## Work item
The job is to output each record exactly as it stands, pictures excluded.

┌─ Records shown

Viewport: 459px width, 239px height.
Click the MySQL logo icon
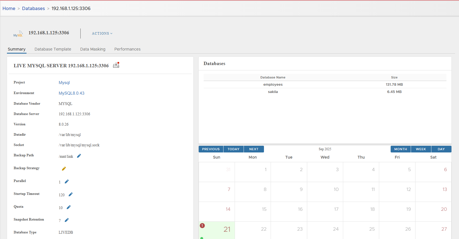point(18,34)
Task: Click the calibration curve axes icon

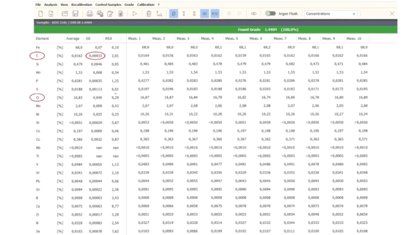Action: [159, 14]
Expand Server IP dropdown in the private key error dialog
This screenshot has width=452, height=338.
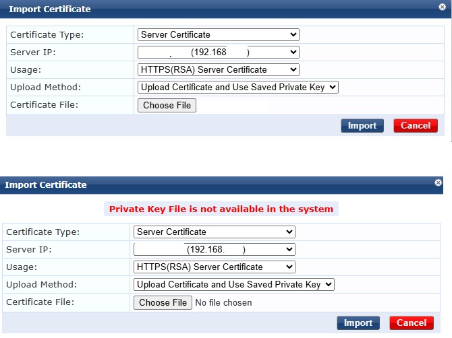coord(215,250)
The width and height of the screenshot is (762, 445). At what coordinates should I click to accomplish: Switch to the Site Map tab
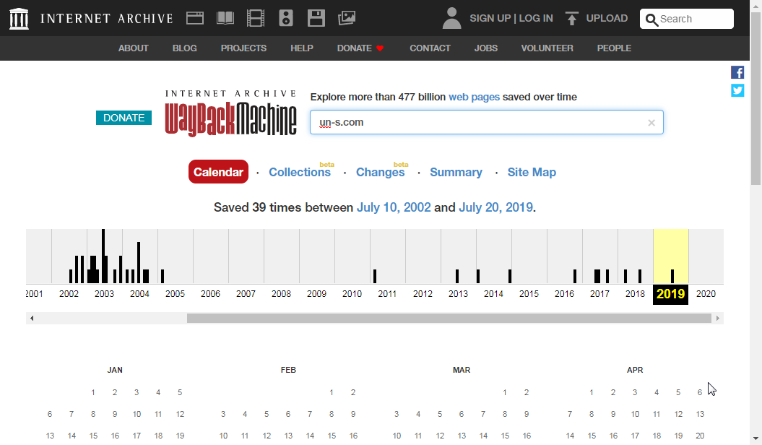point(532,172)
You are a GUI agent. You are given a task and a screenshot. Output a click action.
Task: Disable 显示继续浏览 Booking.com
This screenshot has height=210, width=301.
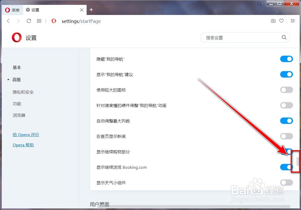pyautogui.click(x=287, y=167)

└─

## Answer to the exercise
Viewport: 459px width, 239px height.
Click the MySQL logo icon
point(18,34)
Task: Click the calibration curve axes icon

Action: [159, 14]
Expand Server IP dropdown in the private key error dialog
This screenshot has width=452, height=338.
coord(215,250)
The width and height of the screenshot is (762, 445). At what coordinates should I click to accomplish: Switch to the Site Map tab
point(532,172)
You are a GUI agent. You are given a task and a screenshot. Output a click action.
Task: Disable 显示继续浏览 Booking.com
This screenshot has height=210, width=301.
pyautogui.click(x=287, y=167)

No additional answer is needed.